What are the new regulations?
All of this has culminated in the recent proposed rule, which includes several important proposals2:
- Of the 16 currently marketed active sunscreen ingredients, only 2—zinc oxide and titanium dioxide—are considered GRASE. Two ingredients—trolamine salicylate and para-aminobenzoic acid—are considered non-GRASE, but there is not enough information at this time to determine if the remaining 12 ingredients are GRASE. The FDA is working with manufacturers to obtain sufficient information to make this determination.
- Approved dosage formulations include sprays, oils, lotions, creams, gels, butters, pastes, ointments, and sticks. Further information is needed regarding powders before they can be considered.
- The maximum SPF will be increased from 50+ to 60+.
- Sunscreens with an SPF of 15 or higher are required to provide broad-spectrum protection commensurate with the SPF, expanding on critical wavelength testing.
- There are new labeling changes, including a requirement that active ingredients be listed on the front of the packaging.
- Sunscreen products that contain insect repellents are considered non-GRASE.
The process for the proposed final rule has now entered a 90-day public comment period that will end on May 27, 2019; however, it is unlikely that a final monograph as mandated by Congress will be produced by the end of this year.
Sunscreen manufacturers currently are coordinating a response to the proposed rule through the Personal Care Products Council and the Consumer Healthcare Products Association Sunscreen Task Force. It is likely that the new required testing will be costly, with estimates exceeding tens or even hundreds of millions of dollars. In all likelihood, the number of active ingredients that the industry will agree to support with costly testing will be fewer than the 12 that are now on the list. It also is likely that this process will lead to fewer sunscreen products for consumers to choose from and almost certainly at a higher cost.

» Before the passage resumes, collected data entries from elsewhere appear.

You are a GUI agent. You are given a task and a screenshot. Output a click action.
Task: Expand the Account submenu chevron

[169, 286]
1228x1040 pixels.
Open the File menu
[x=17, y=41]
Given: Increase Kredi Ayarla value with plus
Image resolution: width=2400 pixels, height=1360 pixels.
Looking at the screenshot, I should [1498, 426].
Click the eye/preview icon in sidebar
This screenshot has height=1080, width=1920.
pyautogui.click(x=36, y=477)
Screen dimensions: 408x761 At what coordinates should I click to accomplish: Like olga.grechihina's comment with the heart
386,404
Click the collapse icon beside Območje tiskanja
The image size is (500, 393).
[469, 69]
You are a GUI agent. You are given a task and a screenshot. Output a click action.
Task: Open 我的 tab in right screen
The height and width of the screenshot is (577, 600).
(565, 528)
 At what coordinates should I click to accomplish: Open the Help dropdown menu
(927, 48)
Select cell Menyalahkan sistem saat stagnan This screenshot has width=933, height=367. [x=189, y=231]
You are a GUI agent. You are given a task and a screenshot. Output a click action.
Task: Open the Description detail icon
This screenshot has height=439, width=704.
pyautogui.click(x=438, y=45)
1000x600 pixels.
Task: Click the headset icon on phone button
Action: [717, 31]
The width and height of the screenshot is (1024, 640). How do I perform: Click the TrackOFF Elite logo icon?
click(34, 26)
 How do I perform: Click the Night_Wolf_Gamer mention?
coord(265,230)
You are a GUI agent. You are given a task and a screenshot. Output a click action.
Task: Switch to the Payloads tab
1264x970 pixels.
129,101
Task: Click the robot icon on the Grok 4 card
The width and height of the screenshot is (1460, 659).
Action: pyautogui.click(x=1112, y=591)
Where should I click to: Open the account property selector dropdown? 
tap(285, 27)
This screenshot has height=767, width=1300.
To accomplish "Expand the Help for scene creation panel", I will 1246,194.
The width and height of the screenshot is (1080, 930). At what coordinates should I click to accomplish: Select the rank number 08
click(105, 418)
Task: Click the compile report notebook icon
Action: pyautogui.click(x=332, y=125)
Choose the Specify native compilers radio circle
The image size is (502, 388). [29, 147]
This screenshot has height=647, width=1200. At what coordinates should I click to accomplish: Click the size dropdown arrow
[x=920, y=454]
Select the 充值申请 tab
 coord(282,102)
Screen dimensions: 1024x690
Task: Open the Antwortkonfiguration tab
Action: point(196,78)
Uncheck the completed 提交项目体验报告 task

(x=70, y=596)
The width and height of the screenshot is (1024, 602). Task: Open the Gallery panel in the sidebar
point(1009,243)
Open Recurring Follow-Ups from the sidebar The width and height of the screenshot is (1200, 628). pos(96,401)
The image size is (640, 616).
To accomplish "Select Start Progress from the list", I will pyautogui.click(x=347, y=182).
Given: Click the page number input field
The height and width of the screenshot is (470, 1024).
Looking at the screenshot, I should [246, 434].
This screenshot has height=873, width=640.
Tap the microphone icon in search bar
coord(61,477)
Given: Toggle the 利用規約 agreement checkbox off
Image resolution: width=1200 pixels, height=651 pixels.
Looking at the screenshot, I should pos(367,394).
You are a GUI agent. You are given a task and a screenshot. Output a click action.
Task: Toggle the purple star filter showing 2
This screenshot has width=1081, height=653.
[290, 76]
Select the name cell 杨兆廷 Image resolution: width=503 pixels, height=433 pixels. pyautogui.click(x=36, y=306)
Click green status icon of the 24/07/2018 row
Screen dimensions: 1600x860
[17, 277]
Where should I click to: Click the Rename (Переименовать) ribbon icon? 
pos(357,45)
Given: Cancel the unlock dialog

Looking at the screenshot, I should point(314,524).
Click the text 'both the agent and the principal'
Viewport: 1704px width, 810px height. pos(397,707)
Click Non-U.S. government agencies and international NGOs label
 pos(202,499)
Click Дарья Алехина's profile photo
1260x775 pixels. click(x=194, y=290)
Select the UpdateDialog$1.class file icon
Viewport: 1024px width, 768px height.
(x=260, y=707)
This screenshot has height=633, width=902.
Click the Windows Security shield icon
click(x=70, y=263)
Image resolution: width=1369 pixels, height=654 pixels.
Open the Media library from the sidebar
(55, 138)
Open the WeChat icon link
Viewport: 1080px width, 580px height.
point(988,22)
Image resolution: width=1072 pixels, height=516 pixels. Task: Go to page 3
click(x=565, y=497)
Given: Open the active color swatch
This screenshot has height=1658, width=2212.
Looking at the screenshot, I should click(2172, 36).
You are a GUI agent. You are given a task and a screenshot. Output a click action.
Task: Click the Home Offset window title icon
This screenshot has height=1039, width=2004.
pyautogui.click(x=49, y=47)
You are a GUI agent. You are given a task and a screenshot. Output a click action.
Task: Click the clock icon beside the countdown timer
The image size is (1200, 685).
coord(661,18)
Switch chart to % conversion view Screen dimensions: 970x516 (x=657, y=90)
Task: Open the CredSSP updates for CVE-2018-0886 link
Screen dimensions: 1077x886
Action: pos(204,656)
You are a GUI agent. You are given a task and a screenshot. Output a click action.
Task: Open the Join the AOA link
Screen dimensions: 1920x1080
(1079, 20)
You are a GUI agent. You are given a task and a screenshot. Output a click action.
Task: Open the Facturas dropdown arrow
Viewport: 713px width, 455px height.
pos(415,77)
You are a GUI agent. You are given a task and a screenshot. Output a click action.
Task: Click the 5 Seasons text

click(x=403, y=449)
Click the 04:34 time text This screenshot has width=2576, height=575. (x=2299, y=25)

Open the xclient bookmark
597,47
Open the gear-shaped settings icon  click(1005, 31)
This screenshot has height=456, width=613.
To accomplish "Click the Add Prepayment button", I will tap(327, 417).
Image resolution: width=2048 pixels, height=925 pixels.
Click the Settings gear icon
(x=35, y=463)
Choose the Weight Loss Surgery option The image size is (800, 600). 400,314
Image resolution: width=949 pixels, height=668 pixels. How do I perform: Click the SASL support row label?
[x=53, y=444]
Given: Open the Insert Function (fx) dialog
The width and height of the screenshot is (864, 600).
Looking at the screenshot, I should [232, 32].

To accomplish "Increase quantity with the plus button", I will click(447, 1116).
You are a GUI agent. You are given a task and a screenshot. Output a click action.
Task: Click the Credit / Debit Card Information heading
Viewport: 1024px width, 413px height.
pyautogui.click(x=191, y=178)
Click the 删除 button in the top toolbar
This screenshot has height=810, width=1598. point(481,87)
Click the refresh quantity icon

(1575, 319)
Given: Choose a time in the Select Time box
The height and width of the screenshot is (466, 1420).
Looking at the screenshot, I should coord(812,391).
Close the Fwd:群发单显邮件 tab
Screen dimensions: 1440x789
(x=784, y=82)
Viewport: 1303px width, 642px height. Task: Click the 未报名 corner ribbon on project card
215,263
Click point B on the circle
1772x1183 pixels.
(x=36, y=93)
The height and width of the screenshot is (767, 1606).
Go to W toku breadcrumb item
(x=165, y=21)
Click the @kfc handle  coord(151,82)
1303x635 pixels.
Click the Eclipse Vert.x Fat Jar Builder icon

What do we tell patients in the meantime?
According to the FDA’s rules, it was necessary that this process was made public, but it will almost certainly concern our patients as to the safety of the sunscreen products they have been using. We should be concerned that some of our patients may limit their use of sunscreens because of safety concerns.
There is no question that, as physicians, we want to “first, do no harm,” so we should all be interested in assuring our patients that our sunscreen recommendations are safe and we support the FDA proposal for additional data. The good news is that when this process is completed, a large number of agents will likely be found to be GRASE. When the FDA finally gives its imprimatur to sunscreens, it will hopefully help to silence those naysayers who report that sunscreens are dangerous for consumers; however, it has been suggested by some in industry that the new testing required may take at least 5 years.
What should dermatologists do when we are asked, “What sunscreen should I use NOW?” For most patients, I would explain the regulatory process and assure them that the risk-benefit ratio at this point suggests they should continue using the same sunscreens that they are currently using. For special situations such as pregnant women and children, it may be best to suggest products that contain only the 2 GRASE inorganic agents.